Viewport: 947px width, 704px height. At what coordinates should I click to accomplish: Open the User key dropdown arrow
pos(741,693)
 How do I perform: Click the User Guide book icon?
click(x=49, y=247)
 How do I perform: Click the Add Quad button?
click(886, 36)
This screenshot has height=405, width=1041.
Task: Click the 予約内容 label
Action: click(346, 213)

• • •

— WHAT IS EXPECTED —
Every record must appear in the answer exactly as it appears above.

— EXERCISE OUTPUT —
Viewport: 947px width, 704px height. At what coordinates should I click to accomplish: Open the User key dropdown arrow
pos(741,693)
 How do I perform: Click the User Guide book icon?
click(x=49, y=247)
 How do I perform: Click the Add Quad button?
click(886, 36)
This screenshot has height=405, width=1041.
Task: Click the 予約内容 label
Action: click(346, 213)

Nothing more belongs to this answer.